■ **Records to use**
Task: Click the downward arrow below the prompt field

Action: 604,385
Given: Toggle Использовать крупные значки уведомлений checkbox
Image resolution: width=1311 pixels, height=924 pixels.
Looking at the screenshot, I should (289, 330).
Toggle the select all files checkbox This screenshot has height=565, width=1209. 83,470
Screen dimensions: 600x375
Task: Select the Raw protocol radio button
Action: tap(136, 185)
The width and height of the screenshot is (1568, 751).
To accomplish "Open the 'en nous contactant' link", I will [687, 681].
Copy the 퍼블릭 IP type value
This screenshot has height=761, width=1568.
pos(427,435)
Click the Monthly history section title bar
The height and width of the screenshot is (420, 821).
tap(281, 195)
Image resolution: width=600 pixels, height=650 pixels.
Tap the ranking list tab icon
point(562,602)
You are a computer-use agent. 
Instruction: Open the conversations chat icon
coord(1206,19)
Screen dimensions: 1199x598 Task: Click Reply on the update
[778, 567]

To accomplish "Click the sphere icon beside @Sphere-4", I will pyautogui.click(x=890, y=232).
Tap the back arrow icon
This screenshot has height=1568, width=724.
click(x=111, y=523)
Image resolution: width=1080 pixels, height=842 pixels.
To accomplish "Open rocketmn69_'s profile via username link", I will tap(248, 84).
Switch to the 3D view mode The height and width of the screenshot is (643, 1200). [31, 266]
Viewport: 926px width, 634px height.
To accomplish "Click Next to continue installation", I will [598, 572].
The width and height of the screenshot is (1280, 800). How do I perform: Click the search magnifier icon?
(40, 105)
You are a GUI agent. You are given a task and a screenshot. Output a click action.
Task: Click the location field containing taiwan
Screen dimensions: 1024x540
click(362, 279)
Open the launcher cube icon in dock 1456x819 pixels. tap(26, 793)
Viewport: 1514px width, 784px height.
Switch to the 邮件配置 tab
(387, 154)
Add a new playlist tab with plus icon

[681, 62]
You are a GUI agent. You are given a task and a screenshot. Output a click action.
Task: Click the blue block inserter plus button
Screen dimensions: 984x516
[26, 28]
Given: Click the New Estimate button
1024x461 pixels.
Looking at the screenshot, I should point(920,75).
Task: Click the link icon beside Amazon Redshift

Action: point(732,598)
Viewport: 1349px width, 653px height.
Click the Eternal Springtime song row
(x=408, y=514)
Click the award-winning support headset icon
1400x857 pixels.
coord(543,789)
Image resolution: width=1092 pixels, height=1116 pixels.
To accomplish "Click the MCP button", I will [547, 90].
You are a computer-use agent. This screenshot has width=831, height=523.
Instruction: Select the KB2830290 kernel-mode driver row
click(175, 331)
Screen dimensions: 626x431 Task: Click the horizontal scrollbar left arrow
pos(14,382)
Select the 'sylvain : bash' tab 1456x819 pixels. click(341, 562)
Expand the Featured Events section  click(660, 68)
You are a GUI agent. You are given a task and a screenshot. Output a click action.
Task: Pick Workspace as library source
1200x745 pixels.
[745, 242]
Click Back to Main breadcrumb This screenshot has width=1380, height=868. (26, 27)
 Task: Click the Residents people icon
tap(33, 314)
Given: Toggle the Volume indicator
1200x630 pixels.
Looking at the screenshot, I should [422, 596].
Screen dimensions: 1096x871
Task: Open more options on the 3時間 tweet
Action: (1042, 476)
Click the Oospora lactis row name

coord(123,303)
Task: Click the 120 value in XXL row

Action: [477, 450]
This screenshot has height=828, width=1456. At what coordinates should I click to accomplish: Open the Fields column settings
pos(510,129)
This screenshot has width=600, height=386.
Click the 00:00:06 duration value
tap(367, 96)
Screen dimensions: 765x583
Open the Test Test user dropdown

■ **Task instructions**
Copy all the items above again, swapping "Image resolution" for "Screen size" wherever it appears and leaving everything else unchanged.

■ **Response to this exercise**
Task: Click the downward arrow below the prompt field

Action: 604,385
Given: Toggle Использовать крупные значки уведомлений checkbox
Screen size: width=1311 pixels, height=924 pixels.
Looking at the screenshot, I should (289, 330).
Toggle the select all files checkbox This screenshot has height=565, width=1209. 83,470
Screen dimensions: 600x375
Task: Select the Raw protocol radio button
Action: tap(136, 185)
The width and height of the screenshot is (1568, 751).
To accomplish "Open the 'en nous contactant' link", I will [687, 681].
Copy the 퍼블릭 IP type value
This screenshot has height=761, width=1568.
pos(427,435)
Click the Monthly history section title bar
The height and width of the screenshot is (420, 821).
tap(281, 195)
Screen size: width=600 pixels, height=650 pixels.
Tap the ranking list tab icon
point(562,602)
You are a computer-use agent. 
Instruction: Open the conversations chat icon
coord(1206,19)
Screen dimensions: 1199x598 Task: Click Reply on the update
[778, 567]

To accomplish "Click the sphere icon beside @Sphere-4", I will pyautogui.click(x=890, y=232).
Tap the back arrow icon
This screenshot has height=1568, width=724.
click(x=111, y=523)
Screen size: width=1080 pixels, height=842 pixels.
To accomplish "Open rocketmn69_'s profile via username link", I will tap(248, 84).
Switch to the 3D view mode The height and width of the screenshot is (643, 1200). [31, 266]
Viewport: 926px width, 634px height.
To accomplish "Click Next to continue installation", I will [598, 572].
The width and height of the screenshot is (1280, 800). How do I perform: Click the search magnifier icon?
(40, 105)
You are a GUI agent. You are given a task and a screenshot. Output a click action.
Task: Click the location field containing taiwan
Screen dimensions: 1024x540
click(362, 279)
Open the launcher cube icon in dock 1456x819 pixels. tap(26, 793)
Viewport: 1514px width, 784px height.
Switch to the 邮件配置 tab
(387, 154)
Add a new playlist tab with plus icon

[681, 62]
You are a GUI agent. You are given a task and a screenshot. Output a click action.
Task: Click the blue block inserter plus button
Screen dimensions: 984x516
[26, 28]
Given: Click the New Estimate button
1024x461 pixels.
Looking at the screenshot, I should point(920,75).
Task: Click the link icon beside Amazon Redshift

Action: point(732,598)
Viewport: 1349px width, 653px height.
Click the Eternal Springtime song row
(x=408, y=514)
Click the award-winning support headset icon
1400x857 pixels.
coord(543,789)
Screen size: width=1092 pixels, height=1116 pixels.
To accomplish "Click the MCP button", I will [547, 90].
You are a computer-use agent. This screenshot has width=831, height=523.
Instruction: Select the KB2830290 kernel-mode driver row
click(175, 331)
Screen dimensions: 626x431 Task: Click the horizontal scrollbar left arrow
pos(14,382)
Select the 'sylvain : bash' tab 1456x819 pixels. click(341, 562)
Expand the Featured Events section  click(660, 68)
You are a GUI agent. You are given a task and a screenshot. Output a click action.
Task: Pick Workspace as library source
1200x745 pixels.
[745, 242]
Click Back to Main breadcrumb This screenshot has width=1380, height=868. (26, 27)
 Task: Click the Residents people icon
tap(33, 314)
Given: Toggle the Volume indicator
1200x630 pixels.
Looking at the screenshot, I should [422, 596].
Screen dimensions: 1096x871
Task: Open more options on the 3時間 tweet
Action: (1042, 476)
Click the Oospora lactis row name

coord(123,303)
Task: Click the 120 value in XXL row

Action: [477, 450]
This screenshot has height=828, width=1456. At what coordinates should I click to accomplish: Open the Fields column settings
pos(510,129)
This screenshot has width=600, height=386.
Click the 00:00:06 duration value
tap(367, 96)
Screen dimensions: 765x583
Open the Test Test user dropdown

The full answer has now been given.